Shh...Eccharike: A horror film that will make you laugh out loud

August 22, 2015 07:35 pm | Updated March 29, 2016 04:50 pm IST

Karnataka:Bengaluru: 21/08/2015: Actor Akshatha at  Film stills for Shh..Eccharike

Karnataka:Bengaluru: 21/08/2015: Actor Akshatha at Film stills for Shh..Eccharike

Director: Nagaraj Khandagal

Cast: Maruti Surya, Jai Ganesh, Stephen Arun Raj, Akshathaa

Shh…Eccharike aspires to be a horror film and tries quite hard to scare you. However, forget fear, the film actually makes you laugh out loud at various points. An amateur attempt at filmmaking, Shh.. seems like a product of some quick research about what horror films must constitute.

An old spooky house that has to have an attic, a doll and preferably a cabinet that can host it, an eager, young couple who move into this house with their children, unheeding kids walking around the house at night chancing upon the ghost, and then of course an exorcist who will arrive right in the end to send the ghosts away- Shh…Eccharike has all of it.

For a minute, let us ignore the fact that the director has unapologetically culled some classic and popular elements of any horror plot and blindly inserted them into his film.

Now, all he had to do was come up with a good story for the ghosts so that the torment they inflict on the couple and their children has some basis to it. Nagaraj Khandagal comes up with the most ridiculous raison d’etre for his film and fails in the one task that he had to do on his own. One patiently waits until the climax to understand the reason behind the fury of these mayhem-causing spirits. But when you find out what actually happened, you are not only disappointed, you are also terribly amused.

The awful performances of the actors make the entire experience even more harrowing. The husband is hardly shocked when a doll knocks at the door and the wife, in an amusing contrast to the husband, cries and clutches her children whenever she hears the slightest sound in the house. Together, they are rather entertaining (not intentionally, of course). The camera work does not spare you either.

There are unending shots of the camera journeying through the length and breadth of the house which serve no purpose whatsoever. But the real highlight of the film is the poorly imagined ghost. With strange make-up slapped on their faces, the ghosts look funny. In fact, the ghost of the child looks like a bad version of the aliens in James Cameron’s Avatar.

Parts of the plot also seem to be lifted from James Wan’s Insidious, especially the scenes involving the attic and the ghost’s obsession with the child.

Shh… is a poor attempt at telling a story we have heard many times. And the horror of sitting through it is really not worth it. Come to think of it, it is rightly titled after all.

▶ [RAW DATA]
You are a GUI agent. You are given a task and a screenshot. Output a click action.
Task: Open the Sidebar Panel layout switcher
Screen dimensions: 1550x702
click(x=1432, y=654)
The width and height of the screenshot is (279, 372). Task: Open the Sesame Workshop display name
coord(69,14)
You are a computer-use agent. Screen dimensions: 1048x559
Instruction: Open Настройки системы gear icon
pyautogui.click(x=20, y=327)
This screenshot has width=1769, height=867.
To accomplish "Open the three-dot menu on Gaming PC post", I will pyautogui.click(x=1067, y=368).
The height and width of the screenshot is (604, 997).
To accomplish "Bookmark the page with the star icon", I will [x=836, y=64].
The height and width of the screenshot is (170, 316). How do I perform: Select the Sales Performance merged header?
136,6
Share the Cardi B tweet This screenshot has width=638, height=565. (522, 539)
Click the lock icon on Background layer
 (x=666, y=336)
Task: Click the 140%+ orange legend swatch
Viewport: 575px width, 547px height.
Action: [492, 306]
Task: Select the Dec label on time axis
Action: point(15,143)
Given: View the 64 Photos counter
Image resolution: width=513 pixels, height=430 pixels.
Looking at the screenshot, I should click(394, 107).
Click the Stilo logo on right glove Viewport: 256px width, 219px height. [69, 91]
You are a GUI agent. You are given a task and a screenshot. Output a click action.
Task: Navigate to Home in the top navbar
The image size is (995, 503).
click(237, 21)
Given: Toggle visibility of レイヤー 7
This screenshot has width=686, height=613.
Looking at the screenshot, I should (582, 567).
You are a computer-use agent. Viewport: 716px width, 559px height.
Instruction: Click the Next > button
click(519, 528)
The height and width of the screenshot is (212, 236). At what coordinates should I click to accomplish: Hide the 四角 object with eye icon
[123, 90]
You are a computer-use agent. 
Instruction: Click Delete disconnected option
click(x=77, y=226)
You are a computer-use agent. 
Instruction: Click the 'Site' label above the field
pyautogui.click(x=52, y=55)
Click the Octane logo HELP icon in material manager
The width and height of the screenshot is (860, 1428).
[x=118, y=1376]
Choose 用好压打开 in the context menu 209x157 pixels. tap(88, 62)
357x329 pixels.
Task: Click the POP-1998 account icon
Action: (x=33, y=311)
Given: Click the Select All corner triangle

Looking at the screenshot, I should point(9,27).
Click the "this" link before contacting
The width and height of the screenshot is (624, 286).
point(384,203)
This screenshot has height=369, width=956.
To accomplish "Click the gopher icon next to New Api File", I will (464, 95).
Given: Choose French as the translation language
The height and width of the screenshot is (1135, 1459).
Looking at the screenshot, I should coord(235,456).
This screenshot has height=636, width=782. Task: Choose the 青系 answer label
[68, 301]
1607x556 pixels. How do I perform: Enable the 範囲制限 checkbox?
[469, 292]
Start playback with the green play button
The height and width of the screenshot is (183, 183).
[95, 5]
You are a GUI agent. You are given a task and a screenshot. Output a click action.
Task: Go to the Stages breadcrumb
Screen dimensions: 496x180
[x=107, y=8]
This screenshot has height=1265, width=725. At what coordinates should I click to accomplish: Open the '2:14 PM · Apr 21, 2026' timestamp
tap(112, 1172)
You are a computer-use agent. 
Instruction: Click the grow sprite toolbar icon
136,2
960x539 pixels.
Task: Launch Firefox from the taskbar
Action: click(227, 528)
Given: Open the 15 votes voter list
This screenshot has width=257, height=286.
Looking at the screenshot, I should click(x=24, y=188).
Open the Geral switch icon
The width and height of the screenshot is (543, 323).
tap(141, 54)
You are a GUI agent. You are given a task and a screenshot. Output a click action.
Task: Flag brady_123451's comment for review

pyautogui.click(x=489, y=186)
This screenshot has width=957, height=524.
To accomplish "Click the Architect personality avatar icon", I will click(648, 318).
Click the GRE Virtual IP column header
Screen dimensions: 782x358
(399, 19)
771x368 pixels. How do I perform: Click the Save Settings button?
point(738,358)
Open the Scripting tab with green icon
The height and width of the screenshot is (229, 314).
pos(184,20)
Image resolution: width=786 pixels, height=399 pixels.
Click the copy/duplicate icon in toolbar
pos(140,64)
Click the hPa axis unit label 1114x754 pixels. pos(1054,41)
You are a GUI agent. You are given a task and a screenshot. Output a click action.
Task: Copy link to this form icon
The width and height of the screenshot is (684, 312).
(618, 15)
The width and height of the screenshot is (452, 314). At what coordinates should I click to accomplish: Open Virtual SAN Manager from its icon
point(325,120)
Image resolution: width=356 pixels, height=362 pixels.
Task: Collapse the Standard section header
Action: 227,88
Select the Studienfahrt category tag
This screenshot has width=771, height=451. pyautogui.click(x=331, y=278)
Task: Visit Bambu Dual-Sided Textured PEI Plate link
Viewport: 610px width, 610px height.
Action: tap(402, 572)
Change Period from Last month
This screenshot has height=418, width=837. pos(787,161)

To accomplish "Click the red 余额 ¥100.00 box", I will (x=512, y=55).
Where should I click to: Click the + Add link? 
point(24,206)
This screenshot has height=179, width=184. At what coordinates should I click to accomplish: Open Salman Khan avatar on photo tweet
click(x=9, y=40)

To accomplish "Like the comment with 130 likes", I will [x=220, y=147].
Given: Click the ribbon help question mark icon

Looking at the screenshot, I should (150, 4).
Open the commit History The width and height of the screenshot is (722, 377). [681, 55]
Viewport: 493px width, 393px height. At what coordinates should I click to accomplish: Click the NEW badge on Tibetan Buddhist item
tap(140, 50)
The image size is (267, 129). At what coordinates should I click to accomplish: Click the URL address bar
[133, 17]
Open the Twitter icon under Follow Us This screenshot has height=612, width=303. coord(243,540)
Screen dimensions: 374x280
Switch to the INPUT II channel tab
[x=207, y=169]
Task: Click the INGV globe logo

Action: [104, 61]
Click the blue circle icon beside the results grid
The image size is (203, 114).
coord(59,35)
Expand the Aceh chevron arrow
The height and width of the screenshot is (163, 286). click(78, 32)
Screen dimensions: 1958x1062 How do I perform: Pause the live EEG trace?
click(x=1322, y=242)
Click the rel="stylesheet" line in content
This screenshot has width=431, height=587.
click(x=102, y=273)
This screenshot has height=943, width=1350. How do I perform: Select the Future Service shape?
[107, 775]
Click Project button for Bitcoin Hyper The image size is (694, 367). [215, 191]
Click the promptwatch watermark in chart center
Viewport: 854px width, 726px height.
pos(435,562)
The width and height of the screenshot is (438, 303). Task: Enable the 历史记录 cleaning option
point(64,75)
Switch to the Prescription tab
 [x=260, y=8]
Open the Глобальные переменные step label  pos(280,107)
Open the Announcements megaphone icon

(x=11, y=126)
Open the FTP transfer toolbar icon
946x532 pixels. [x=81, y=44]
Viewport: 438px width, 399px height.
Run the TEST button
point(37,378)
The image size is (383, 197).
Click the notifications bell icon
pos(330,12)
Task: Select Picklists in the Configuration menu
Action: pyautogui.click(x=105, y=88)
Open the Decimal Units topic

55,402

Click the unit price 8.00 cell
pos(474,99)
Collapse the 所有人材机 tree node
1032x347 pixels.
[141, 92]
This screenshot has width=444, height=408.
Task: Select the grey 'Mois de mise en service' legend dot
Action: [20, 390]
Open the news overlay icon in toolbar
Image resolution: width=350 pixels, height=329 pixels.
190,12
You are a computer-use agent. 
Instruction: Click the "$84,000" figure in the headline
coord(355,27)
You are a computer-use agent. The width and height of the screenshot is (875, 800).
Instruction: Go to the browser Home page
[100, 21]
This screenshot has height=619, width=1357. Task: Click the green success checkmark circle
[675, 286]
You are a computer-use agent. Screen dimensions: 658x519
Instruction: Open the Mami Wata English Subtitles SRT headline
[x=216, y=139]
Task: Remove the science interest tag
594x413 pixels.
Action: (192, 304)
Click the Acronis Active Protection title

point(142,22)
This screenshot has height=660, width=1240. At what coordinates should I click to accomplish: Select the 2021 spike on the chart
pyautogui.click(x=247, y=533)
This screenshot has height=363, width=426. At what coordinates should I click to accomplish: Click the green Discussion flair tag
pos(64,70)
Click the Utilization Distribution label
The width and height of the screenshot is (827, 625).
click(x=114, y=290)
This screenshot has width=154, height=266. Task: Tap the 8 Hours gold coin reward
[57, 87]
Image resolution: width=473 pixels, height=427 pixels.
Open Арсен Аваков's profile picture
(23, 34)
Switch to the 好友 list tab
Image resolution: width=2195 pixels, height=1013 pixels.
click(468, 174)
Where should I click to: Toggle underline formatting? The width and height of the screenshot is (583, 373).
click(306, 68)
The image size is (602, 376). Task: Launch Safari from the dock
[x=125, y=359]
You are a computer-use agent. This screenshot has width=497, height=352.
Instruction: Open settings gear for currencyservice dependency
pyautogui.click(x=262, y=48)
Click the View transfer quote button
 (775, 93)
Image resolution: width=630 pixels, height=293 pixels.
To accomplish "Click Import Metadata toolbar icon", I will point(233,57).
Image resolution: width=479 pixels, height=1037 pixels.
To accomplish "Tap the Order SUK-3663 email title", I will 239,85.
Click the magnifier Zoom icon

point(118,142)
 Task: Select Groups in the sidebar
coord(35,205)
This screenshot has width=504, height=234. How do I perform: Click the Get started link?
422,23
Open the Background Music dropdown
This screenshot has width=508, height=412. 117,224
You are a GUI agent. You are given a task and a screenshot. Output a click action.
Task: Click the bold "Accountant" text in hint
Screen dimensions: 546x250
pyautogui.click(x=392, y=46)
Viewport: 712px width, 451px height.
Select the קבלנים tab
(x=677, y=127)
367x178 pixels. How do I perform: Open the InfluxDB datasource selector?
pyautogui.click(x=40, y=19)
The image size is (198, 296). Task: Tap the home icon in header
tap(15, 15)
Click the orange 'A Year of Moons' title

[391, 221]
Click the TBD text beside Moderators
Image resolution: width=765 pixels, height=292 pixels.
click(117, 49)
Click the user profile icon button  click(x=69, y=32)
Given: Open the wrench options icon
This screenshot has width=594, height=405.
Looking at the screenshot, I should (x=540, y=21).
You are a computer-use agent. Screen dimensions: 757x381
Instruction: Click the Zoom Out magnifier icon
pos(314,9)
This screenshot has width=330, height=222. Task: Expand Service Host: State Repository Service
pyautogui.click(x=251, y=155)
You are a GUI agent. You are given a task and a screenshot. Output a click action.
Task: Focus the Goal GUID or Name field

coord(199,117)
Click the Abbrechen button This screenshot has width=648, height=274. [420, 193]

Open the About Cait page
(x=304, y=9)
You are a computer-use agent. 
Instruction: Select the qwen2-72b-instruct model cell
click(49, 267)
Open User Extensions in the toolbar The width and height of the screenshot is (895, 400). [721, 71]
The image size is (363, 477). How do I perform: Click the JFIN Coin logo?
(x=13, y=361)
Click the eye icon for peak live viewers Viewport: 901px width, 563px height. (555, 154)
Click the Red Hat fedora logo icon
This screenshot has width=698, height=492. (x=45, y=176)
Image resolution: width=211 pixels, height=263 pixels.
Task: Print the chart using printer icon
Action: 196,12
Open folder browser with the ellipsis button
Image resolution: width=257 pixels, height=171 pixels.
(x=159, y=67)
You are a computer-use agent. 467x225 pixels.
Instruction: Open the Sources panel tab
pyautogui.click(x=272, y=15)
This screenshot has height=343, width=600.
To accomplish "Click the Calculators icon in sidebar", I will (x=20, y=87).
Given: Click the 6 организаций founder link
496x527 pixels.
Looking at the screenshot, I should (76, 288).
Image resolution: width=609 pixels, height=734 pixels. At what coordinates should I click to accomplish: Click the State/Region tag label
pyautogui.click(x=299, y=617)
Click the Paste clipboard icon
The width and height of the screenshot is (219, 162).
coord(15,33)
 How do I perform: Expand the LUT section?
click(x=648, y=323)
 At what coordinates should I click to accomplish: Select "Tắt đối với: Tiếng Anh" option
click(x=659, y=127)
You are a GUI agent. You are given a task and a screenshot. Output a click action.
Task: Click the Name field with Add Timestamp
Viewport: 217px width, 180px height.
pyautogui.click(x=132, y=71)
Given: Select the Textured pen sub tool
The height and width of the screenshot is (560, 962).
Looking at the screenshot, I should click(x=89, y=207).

▶ [AIM OF THE TASK]
Rewrite the Shh…Eccharike review between "The awful performances" and "James Cameron’s Avatar.", inclusive, changing "husband" to "man".

▶ [RESPONSE FOR THIS EXERCISE]
The awful performances of the actors make the entire experience even more harrowing. The man is hardly shocked when a doll knocks at the door and the wife, in an amusing contrast to the man, cries and clutches her children whenever she hears the slightest sound in the house. Together, they are rather entertaining (not intentionally, of course). The camera work does not spare you either.

There are unending shots of the camera journeying through the length and breadth of the house which serve no purpose whatsoever. But the real highlight of the film is the poorly imagined ghost. With strange make-up slapped on their faces, the ghosts look funny. In fact, the ghost of the child looks like a bad version of the aliens in James Cameron’s Avatar.